**What you have to do:**
Could you write out only the lines from the one containing "Viewport: 1003px width, 758px height." through the one containing "I will coord(220,496).", replacing "Select" with "Choose" and changing nothing else?
# Given information start
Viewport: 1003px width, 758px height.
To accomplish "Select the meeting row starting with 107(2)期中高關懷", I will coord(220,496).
# Given information end
# Given information start
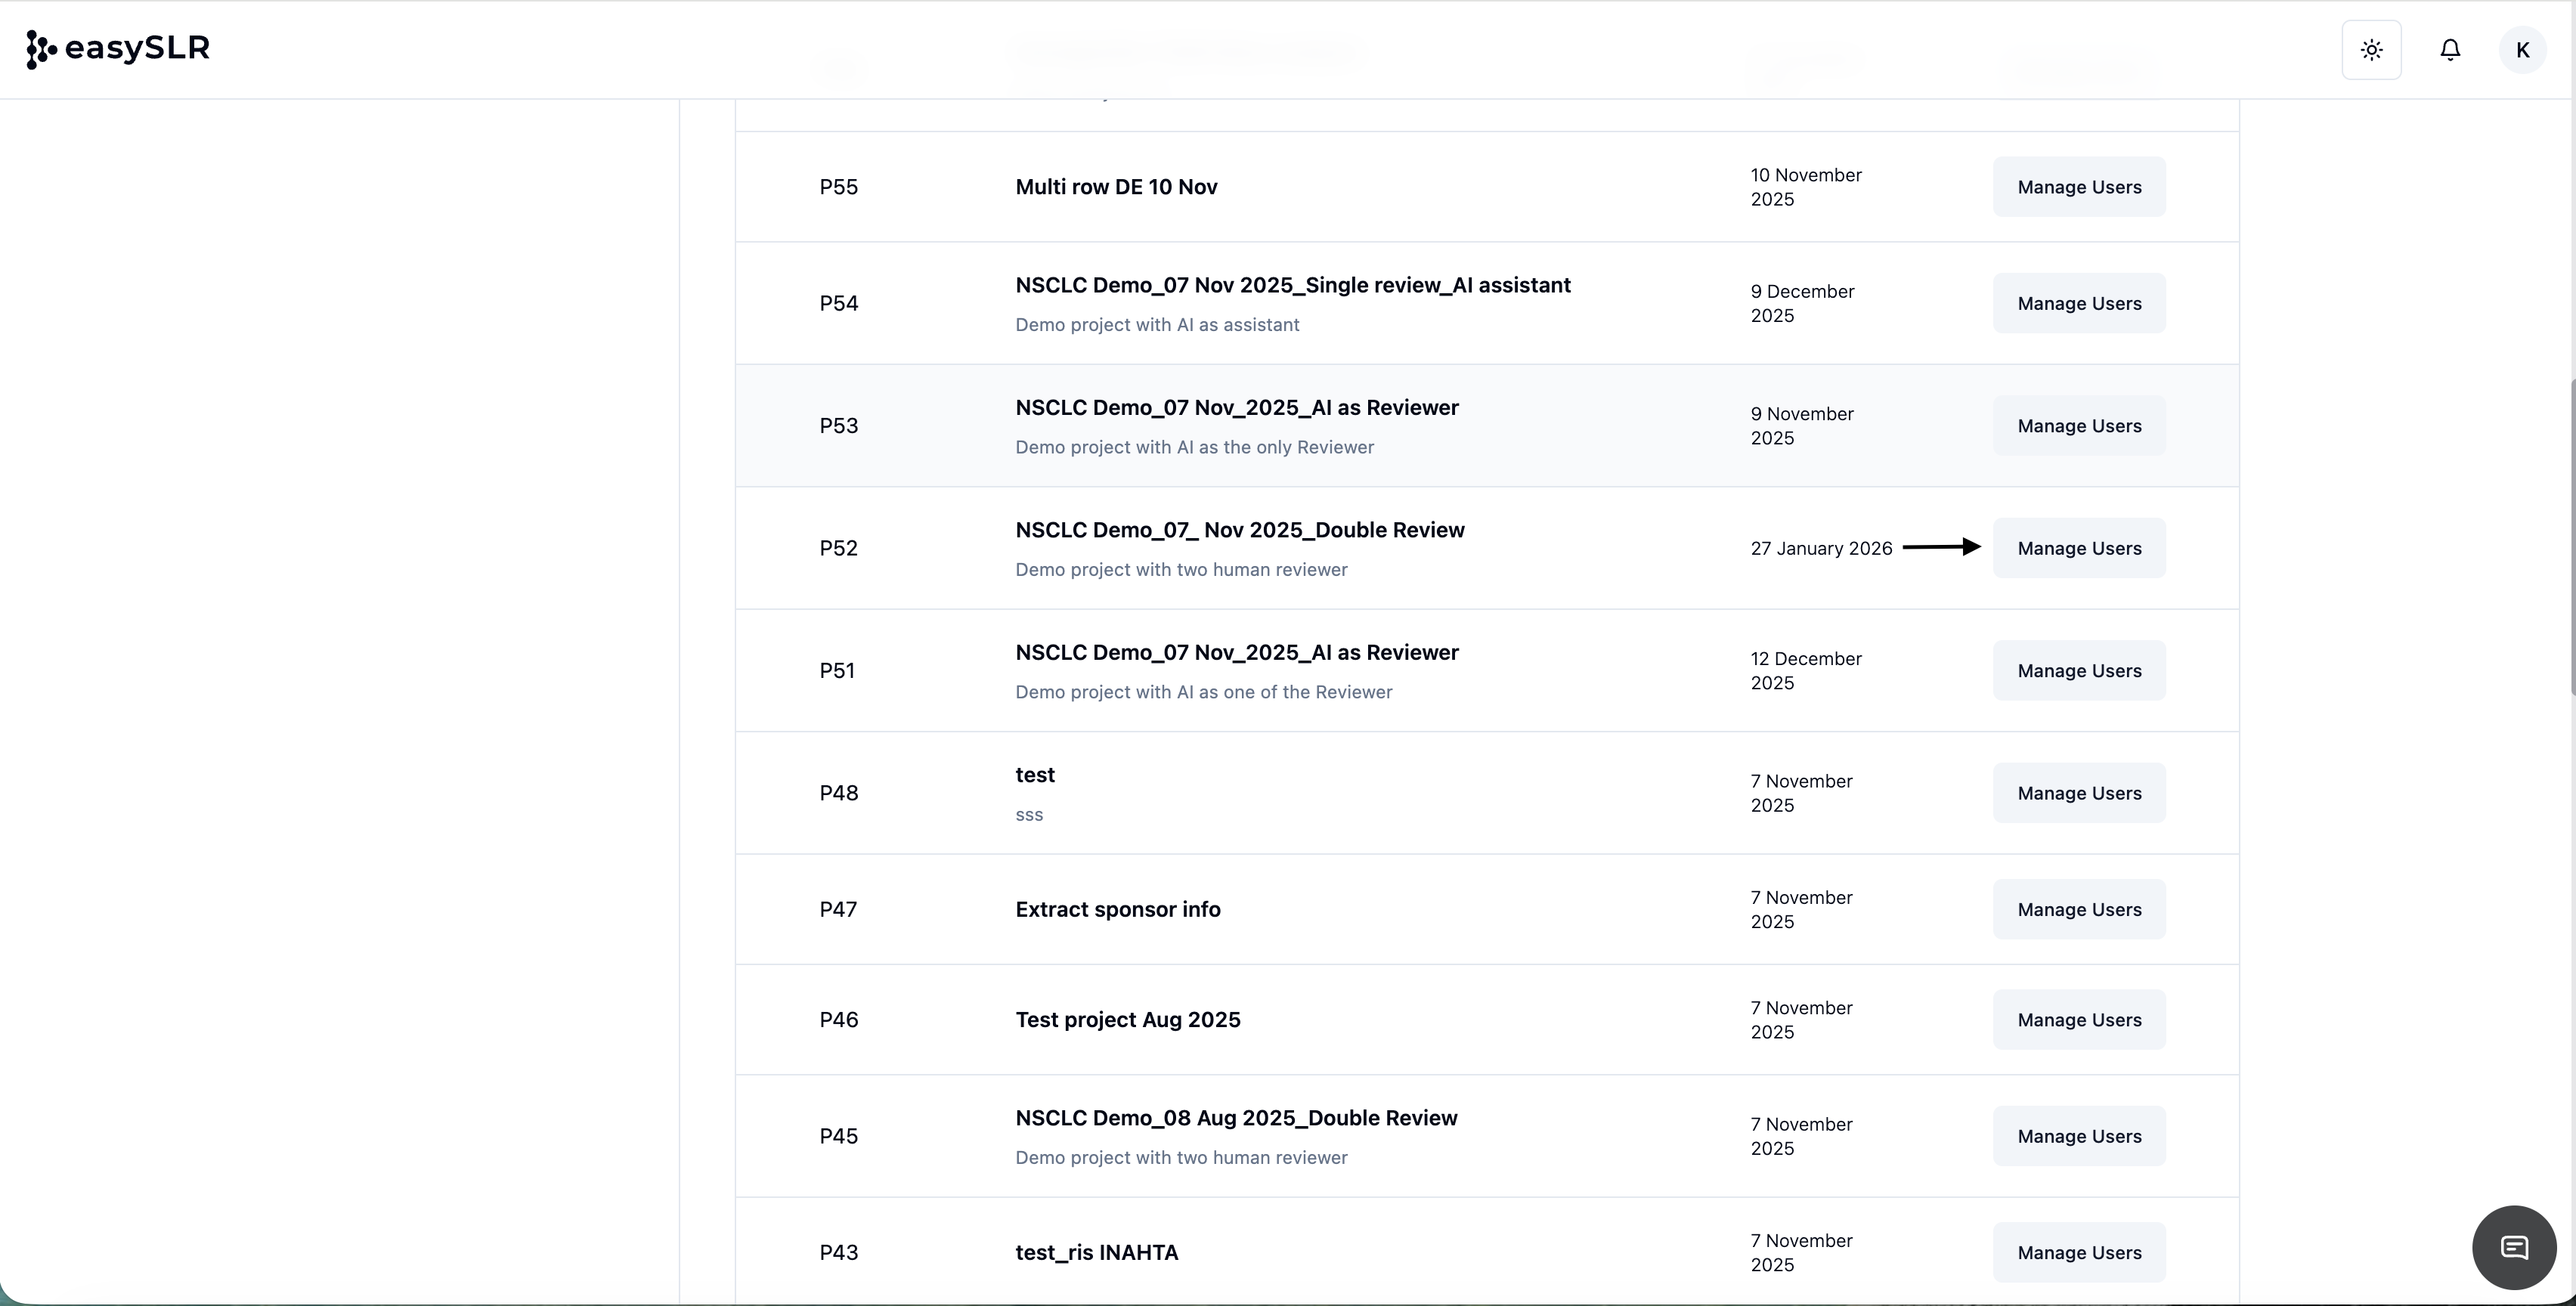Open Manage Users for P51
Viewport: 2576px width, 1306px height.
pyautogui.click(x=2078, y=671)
# Given information end
# Given information start
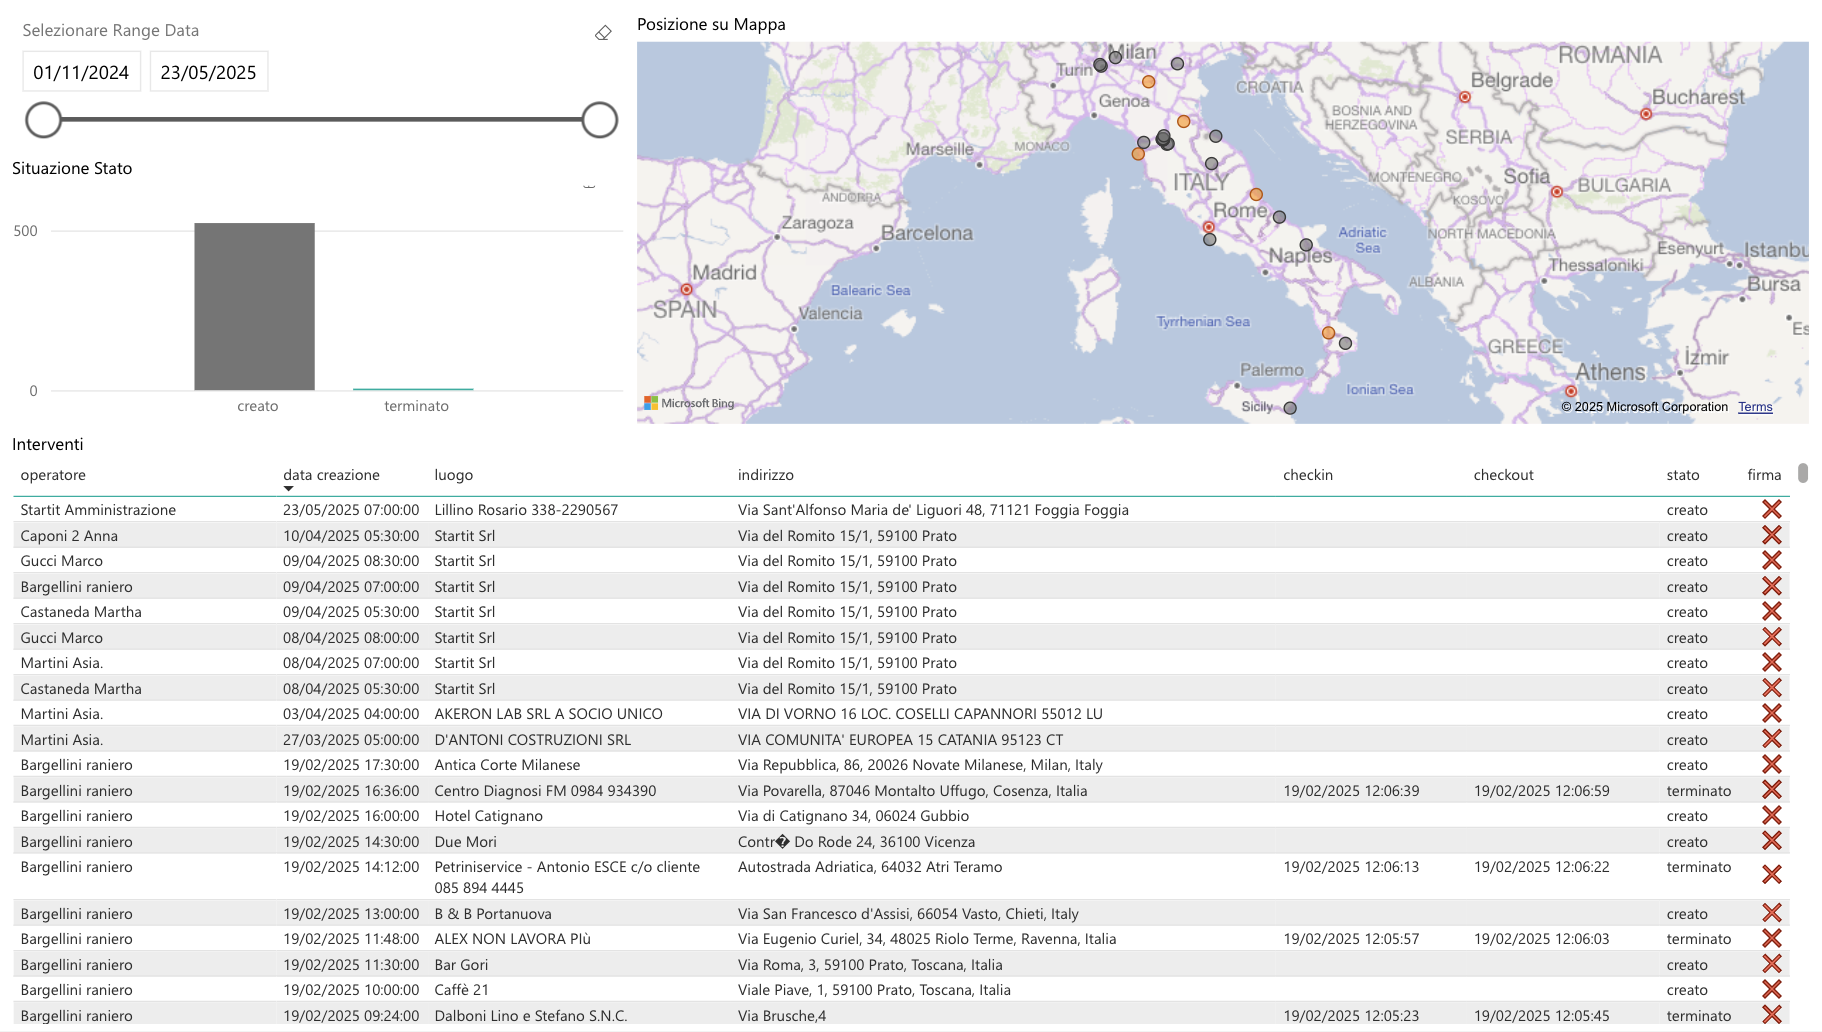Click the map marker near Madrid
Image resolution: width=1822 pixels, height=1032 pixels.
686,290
# Given information end
**Response below:**
Viewport: 1003px width, 758px height.
To accomplish "Choose the meeting row starting with 107(2)期中高關懷", I will coord(220,496).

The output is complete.